We can also use individual uid and iid to check individual prediciton result. This time, we are using pearson_baseline. Let's select one of the options in testset.

In [93]:
# prediction using training set and compare the results with testset
uid = test_10[1][0]  # raw user id (as in the ratings file).
iid = test_10[1][1]  # raw item id (as in the ratings file).

# get a prediction for specific users and items.
pred = algo.predict(uid, iid, r_ui=test_10[1][2], verbose=True)

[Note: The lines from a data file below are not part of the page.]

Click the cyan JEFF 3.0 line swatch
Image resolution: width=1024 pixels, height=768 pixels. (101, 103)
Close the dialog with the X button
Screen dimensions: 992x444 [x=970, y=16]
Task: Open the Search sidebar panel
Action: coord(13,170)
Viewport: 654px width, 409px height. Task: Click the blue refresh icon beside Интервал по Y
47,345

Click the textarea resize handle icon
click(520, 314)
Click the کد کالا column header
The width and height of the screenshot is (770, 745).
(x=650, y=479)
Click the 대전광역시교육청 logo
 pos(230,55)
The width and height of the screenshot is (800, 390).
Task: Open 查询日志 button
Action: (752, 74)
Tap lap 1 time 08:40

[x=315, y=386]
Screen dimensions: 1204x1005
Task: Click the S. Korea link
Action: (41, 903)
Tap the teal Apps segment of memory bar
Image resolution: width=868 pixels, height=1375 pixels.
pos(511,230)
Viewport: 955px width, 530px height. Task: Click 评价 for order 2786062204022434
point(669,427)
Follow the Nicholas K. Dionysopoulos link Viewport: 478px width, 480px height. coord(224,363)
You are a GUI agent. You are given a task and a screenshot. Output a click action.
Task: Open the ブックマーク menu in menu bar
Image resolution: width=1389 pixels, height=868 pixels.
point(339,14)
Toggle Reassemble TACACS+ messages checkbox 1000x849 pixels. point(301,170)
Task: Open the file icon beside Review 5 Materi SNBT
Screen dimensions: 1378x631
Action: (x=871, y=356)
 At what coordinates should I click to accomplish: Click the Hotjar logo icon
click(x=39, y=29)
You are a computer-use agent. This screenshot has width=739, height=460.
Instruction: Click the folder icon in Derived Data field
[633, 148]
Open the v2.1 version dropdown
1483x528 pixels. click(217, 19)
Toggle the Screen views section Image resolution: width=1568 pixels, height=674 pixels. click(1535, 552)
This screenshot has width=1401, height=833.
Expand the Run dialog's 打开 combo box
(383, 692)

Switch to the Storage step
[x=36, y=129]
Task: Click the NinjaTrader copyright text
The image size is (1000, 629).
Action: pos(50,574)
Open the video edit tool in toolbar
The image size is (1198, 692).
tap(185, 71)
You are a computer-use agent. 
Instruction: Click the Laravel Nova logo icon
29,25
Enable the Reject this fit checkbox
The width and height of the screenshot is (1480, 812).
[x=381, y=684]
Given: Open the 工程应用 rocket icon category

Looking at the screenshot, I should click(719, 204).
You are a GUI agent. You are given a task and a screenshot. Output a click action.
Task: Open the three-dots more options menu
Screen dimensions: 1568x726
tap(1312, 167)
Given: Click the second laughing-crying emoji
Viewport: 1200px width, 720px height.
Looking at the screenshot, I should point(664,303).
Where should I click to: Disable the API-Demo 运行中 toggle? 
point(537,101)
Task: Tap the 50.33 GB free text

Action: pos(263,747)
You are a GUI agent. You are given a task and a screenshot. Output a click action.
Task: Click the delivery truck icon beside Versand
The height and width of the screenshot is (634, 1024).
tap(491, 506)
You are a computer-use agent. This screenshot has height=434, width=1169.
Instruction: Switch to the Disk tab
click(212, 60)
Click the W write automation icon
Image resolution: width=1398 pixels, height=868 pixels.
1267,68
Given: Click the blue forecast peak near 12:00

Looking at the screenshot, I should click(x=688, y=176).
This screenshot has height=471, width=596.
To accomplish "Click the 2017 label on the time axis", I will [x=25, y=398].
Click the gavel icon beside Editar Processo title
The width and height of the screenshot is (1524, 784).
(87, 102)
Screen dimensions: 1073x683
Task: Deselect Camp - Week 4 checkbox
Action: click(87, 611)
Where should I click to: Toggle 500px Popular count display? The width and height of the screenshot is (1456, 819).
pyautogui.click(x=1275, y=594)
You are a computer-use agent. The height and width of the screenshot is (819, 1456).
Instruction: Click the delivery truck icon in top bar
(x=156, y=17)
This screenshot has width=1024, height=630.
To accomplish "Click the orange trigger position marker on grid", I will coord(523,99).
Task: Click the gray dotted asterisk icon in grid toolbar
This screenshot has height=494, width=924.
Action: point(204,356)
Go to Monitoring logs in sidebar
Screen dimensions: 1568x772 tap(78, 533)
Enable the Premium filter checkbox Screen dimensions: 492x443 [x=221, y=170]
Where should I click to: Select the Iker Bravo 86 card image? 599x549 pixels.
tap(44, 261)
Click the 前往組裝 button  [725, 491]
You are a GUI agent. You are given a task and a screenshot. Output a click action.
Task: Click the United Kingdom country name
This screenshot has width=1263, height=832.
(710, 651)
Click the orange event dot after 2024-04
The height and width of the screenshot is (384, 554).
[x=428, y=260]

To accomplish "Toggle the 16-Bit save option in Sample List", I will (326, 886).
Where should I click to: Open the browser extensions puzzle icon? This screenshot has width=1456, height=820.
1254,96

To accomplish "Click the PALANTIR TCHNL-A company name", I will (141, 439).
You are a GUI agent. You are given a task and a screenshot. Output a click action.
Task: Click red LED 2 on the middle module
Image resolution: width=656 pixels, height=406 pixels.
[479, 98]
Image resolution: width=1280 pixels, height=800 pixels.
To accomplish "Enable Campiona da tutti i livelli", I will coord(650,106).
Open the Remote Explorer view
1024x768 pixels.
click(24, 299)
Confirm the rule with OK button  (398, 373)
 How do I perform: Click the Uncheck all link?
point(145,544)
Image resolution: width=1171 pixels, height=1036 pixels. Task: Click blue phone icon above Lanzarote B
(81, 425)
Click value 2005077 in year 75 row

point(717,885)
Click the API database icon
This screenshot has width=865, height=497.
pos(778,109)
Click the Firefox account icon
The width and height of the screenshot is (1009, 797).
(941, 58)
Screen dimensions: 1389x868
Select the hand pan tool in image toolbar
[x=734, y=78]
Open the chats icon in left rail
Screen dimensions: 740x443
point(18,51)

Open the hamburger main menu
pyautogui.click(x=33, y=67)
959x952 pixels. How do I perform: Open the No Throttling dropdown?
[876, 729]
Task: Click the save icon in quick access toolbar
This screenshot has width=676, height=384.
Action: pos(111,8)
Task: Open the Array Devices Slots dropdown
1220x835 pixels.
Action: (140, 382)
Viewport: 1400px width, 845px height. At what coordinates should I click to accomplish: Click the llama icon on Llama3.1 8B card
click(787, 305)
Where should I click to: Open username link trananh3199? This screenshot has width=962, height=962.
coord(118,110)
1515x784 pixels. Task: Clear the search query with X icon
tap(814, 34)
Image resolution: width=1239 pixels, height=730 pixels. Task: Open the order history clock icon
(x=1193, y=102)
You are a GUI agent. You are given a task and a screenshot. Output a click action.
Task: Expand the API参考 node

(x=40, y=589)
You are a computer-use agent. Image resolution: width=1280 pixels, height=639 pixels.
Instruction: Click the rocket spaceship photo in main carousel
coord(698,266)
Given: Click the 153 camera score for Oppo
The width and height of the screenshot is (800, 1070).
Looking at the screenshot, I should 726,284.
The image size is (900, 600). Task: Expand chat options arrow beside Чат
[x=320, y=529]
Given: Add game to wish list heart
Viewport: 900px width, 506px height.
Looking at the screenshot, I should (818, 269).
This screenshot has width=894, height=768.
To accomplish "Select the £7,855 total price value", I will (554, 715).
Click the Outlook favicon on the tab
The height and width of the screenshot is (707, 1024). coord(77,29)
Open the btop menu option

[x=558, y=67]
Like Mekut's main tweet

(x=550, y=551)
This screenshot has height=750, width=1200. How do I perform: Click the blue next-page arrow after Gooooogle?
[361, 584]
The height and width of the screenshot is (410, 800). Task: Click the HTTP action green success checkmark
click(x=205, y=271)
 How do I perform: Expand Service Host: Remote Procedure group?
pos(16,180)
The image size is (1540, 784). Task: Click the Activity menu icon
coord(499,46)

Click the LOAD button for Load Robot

user: 610        item: 43679      r_ui = 3.50   est = 3.06   {'actual_k': 40, 'was_impossible': False}


We will now recommend top 5 items based on item-item CF using pearson_baseline.

In [94]:
prediction_df_2 = prediction_df_2.merge(item_names, on = 'iid', how = 'inner')

In [96]:
def recommender_user(uid):
    top_5 = prediction_df_2[prediction_df_2.uid == uid].sort_values(by = 'est', ascending = False).head(5)
    for i in range(len(top_5)):
        print('top 5 movies for uid: {0} are iid: {1} - {2} with predicted ratings of {3}'.format(uid, top_5.iid.values[i], top_5.title.values[i], top_5.est.values[i]))

recommender_user(uid)

top 5 movies for uid: 610 are iid: 1196 - Star Wars: Episode V - The Empire Strikes Back (1980) with predicted ratings of 4.801451056893102
top 5 movies for uid: 610 are iid: 2571 - Matrix, The (1999) with predicted ratings of 4.7342894919841285
top 5 movies for uid: 610 are iid: 1200 - Aliens (1986) with predicted ratings of 4.724743338715447
top 5 movies for uid: 610 are iid: 1201 - Good, the Bad and the Ugly, The (Buono, il brutto, il cattivo, Il) (1966) with predicted ratings of 4.689011286800603
top 5 movies for uid: 610 are iid: 2858 - American Beauty (1999) with predicted ratings of 4.657198075437559


# Conclusion - Evaluation

As you can see, item-item CF using pearson_baseline is performing better (lowest RMSE on testset) than any other algorithms. For future project, we may want to use SVD and other Model Based approaches.